Scientific classification
- Domain: Bacteria
- Kingdom: Pseudomonadati
- Phylum: Bacteroidota
- Class: Cytophagia
- Order: Cytophagales
- Family: Roseivirgaceae
- Genus: Roseivirga
- Species: R. echinicomitans
- Binomial name: Roseivirga echinicomitans Nedashkovskaya et al. 2005
- Type strain: KCTC 12370, KMM 6058, LMG 22587

= Roseivirga echinicomitans =

- Genus: Roseivirga
- Species: echinicomitans
- Authority: Nedashkovskaya et al. 2005

Species of bacterium

Roseivirga echinicomitans is a species of Gram-negative bacteria that belongs to the family Roseivirgaceae. It is a strictly aerobic, heterotrophic, pink-pigmented, non-motile bacterium from the genus Roseivirga. It was first isolated from the sea urchin Strongylocentrotus intermedius.

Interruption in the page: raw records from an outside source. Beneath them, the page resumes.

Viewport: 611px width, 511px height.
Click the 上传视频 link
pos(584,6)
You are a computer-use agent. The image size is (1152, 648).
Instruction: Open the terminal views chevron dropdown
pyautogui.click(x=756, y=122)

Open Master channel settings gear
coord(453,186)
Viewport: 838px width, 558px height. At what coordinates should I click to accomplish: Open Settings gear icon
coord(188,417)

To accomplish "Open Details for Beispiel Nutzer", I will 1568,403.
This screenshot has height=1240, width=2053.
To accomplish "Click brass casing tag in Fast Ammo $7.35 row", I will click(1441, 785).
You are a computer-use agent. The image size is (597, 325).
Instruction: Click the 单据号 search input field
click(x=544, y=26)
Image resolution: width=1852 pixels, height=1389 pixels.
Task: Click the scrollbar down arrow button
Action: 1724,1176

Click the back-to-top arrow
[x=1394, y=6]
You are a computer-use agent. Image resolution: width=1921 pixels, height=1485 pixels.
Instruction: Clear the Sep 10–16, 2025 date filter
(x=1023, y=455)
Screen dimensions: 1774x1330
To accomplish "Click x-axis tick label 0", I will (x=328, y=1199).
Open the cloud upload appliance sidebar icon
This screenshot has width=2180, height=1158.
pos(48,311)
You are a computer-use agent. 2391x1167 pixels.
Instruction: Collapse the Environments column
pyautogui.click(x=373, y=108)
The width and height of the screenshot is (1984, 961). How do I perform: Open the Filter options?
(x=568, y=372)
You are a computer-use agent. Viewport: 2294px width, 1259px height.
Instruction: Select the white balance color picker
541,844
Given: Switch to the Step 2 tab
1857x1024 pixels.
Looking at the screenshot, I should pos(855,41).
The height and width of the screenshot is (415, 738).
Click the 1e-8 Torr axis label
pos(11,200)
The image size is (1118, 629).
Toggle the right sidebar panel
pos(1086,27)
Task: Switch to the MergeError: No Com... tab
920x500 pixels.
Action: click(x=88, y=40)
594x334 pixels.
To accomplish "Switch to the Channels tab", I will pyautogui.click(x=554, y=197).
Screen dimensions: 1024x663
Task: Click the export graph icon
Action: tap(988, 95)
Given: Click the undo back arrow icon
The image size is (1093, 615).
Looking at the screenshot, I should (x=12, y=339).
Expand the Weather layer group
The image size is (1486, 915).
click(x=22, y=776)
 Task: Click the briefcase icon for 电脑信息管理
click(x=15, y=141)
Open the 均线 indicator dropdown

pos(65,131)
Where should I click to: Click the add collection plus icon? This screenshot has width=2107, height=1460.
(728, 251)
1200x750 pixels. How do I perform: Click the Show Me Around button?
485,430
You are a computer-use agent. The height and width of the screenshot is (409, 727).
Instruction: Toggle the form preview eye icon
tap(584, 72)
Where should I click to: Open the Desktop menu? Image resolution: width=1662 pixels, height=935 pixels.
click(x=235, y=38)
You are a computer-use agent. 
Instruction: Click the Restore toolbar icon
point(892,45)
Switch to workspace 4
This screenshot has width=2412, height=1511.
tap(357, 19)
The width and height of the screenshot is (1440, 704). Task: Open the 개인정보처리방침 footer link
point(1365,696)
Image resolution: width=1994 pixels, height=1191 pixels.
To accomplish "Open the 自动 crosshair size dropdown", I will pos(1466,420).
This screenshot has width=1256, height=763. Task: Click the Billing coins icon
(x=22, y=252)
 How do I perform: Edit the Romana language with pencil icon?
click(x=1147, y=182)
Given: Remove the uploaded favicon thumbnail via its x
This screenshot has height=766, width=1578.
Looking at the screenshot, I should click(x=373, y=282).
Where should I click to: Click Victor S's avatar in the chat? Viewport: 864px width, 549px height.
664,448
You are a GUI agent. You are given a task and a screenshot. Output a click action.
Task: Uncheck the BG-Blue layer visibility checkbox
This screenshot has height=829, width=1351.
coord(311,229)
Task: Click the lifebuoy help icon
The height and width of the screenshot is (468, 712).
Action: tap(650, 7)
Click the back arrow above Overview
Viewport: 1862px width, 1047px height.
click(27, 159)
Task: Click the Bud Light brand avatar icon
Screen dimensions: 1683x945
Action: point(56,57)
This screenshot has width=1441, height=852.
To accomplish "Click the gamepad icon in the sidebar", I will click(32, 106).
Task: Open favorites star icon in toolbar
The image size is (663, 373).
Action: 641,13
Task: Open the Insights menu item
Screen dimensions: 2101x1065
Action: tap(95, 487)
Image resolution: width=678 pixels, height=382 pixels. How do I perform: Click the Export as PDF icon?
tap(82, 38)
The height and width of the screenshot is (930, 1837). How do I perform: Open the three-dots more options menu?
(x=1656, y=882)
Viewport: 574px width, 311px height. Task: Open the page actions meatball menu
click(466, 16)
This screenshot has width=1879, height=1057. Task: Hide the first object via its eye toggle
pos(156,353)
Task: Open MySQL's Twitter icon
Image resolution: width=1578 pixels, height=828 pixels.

Roseivirga echinicomitans is an aerobic bacterium that is capable of degrading a variety of organic compounds. Its cells are long, slender, and have a filamentous shape. The bacteria produce pink-pigmented colonies on marine agar.

The ecology and role of R. echinicomitans in marine environments is not well understood, but it has been suggested that it may play a role in the decomposition of organic matter in marine sediments.

The genome of R. echinicomitans has been sequenced and analyzed, providing insights into the bacterium's metabolism and adaptation to its environment.